Die Gegenwart des Unverlorenen

Anna Seydel

Wer Hartwig Schillers Buch zu lesen beginnt, findet sich schon nach wenigen Seiten selber auf der Suche, auch wenn er nicht gleich weiß, wohin diese führt.

Ereignisse, Entwicklungen, Strömungen, charakteristische Lebensläufe aus der jüngsten Vergangenheit werden geschildert und nach ihren Entwicklungstendenzen befragt. Dabei werden Texte, Gedichte und Zitate einbezogen und bald wird klar, dass sie beispielhaft die Suche nach dem Unverlorenen als Keim zukünftiger Entwicklung enthalten. Aber es finden sich auch gegenteilige Beispiele, die Keime vernichtender Entwicklung in sich tragen.

Schiller wendet sich besonders den beiden Jahrhundert-Übergängen vom 19. zum 20. und vom 20. zum 21. Jahrhundert zu. Das ist außerordentlich spannend, da man aufmerksam wird für die eigene Zeit und den Platz, den man als Zeitgenosse inne hat. Von diesem Augenblick an fühlt man sich als Teil des Geschehens, eben auf der eigenen Suche nach dem Unverlorenen, der Menschlichkeit, dem Geist der Menschheit. Schiller macht vorsichtig und in feiner, ausgewogener Sprache deutlich, dass es sich hierbei letztlich um die Suche nach Christus handelt. Denn auf diese Erfahrung richtet sich heute die Sehnsucht der Menschen. Er charakterisiert Situationen, durch die man sich dieser Mittelpunktserfahrung annähert. Es sind zuweilen ganz unspektakuläre Gesten und Entwicklungsschritte, Versuche der Selbstüberwindung und des »guten Willens«, denen aber stets etwas Leben Förderndes, Zukunftshaftes innewohnt. Wenn die Suche unversehens zu einer realen Begegnung mit dem Unverlorenen führt, ist sie, wie Schiller sich ausdrückt, »von bestürzender Wirkung«. Denn man begegnet dem völlig Unerwarteten, einem »Überrealen«, einem »Angeschaut-Werden«. Und das ist erschütternd. Zumal sich diese Begegnung oft im Zusammenhang mit einer persönlichen Gefahren- oder Todessituation ereignet, die ausweglos erscheint und den Menschen mit der eigenen Nichtigkeit konfrontiert. Dann aber zeigt sie ihre Einmaligkeit und erweist sich als die Erfahrung einer ungeahnten, die ganze Biographie verändernden Aufhellung.
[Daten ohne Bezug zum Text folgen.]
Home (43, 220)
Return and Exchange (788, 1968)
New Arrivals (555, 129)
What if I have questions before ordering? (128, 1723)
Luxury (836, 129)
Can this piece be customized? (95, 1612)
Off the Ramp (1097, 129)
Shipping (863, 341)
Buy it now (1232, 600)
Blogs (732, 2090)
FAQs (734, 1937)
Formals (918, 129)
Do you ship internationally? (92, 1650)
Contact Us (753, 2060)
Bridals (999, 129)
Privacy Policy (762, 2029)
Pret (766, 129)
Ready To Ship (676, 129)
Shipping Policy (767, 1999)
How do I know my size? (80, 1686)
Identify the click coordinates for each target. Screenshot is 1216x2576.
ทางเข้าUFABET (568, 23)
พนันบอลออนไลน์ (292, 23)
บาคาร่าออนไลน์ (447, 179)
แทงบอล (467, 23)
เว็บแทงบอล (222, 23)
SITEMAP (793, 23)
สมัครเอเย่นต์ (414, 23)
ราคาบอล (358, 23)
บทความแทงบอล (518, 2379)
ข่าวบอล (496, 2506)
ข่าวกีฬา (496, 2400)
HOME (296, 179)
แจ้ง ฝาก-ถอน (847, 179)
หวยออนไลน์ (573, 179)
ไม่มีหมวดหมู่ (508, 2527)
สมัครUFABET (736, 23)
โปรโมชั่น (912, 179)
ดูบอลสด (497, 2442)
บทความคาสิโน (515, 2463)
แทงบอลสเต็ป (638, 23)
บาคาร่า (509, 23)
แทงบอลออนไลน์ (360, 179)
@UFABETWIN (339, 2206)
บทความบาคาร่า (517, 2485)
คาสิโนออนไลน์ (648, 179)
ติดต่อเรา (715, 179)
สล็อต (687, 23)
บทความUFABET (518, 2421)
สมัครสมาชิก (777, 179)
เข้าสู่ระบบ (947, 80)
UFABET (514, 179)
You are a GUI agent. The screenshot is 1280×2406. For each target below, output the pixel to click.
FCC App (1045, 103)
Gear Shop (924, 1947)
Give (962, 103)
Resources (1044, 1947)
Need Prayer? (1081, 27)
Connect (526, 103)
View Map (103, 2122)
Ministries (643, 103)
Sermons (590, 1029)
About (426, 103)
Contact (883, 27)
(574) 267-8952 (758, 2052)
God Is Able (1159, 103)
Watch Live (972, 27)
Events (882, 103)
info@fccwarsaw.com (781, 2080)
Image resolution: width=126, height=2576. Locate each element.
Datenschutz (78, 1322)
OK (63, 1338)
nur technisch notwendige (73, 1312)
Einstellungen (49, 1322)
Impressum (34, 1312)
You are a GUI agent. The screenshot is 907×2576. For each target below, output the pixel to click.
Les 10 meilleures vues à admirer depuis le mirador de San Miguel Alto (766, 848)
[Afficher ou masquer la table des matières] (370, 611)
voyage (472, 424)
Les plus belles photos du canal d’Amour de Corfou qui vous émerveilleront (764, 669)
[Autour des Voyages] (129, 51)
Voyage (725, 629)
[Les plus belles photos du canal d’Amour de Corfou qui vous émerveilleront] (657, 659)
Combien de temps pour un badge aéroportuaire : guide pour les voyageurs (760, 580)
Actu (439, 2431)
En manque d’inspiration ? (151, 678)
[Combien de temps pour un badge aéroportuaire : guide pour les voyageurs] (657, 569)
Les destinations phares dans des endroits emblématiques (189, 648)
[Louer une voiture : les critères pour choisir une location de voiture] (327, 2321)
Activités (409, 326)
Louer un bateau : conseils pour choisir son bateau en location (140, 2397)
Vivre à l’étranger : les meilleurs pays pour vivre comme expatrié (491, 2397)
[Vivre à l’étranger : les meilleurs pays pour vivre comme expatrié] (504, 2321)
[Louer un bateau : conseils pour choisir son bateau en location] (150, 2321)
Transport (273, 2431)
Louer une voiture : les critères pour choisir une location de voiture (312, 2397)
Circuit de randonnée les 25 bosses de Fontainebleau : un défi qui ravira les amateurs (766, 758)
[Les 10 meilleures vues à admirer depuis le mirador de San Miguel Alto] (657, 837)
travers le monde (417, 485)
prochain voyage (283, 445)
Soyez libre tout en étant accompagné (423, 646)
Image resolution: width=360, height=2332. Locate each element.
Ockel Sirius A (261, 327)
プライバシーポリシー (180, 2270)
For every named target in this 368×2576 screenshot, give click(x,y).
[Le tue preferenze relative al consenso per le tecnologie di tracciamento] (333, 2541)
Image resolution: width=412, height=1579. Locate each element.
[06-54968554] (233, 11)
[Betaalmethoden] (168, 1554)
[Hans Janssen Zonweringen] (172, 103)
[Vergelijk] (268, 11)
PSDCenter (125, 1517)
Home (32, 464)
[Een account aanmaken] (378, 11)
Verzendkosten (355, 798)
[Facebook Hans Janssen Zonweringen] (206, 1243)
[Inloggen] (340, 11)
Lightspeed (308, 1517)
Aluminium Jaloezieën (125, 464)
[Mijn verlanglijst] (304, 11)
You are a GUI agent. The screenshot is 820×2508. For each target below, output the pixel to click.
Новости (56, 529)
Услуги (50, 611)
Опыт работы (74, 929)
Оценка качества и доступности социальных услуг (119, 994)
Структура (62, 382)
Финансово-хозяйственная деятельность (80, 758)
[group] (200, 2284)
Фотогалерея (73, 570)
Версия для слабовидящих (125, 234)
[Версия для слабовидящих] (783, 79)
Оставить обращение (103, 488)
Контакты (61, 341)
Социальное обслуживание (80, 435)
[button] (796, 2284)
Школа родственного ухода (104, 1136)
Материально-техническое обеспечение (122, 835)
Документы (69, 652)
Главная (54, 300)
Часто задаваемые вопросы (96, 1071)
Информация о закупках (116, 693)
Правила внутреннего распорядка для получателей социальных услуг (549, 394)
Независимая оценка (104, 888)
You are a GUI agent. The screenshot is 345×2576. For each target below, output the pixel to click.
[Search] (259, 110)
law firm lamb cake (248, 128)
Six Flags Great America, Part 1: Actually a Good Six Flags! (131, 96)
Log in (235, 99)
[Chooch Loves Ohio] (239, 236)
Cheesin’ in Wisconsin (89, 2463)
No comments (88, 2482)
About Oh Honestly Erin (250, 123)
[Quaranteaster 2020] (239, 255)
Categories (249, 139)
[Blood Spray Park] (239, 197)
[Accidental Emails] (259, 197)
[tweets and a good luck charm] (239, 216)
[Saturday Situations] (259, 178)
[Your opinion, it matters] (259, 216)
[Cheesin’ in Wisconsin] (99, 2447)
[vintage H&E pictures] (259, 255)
Diese Tatsache hat Rudolf Steiner in vielen seiner Vorträge als »das Wiedererscheinen des Christus in der ätherischen Welt« geschildert. Heute werden diese Tatsachen untergründig ersehnt und beginnen, bewusstseinswach erfahren zu werden.

Davon spricht Schiller. Er ist ein profunder Kenner der europäischen Geschichte und der Kunst, Zusammenhänge zu schauen, aus ihnen das Wesentliche zu lesen und es sprachlich nachvollziehbar darzustellen. Er hat ein tiefgründiges Interesse am Menschen, an seiner Entwicklung und an den vielfältigen Erscheinungsformen seines Sich-Darlebens. Was er schreibt und wie er schreibt, zeigt tiefste Authentizität. 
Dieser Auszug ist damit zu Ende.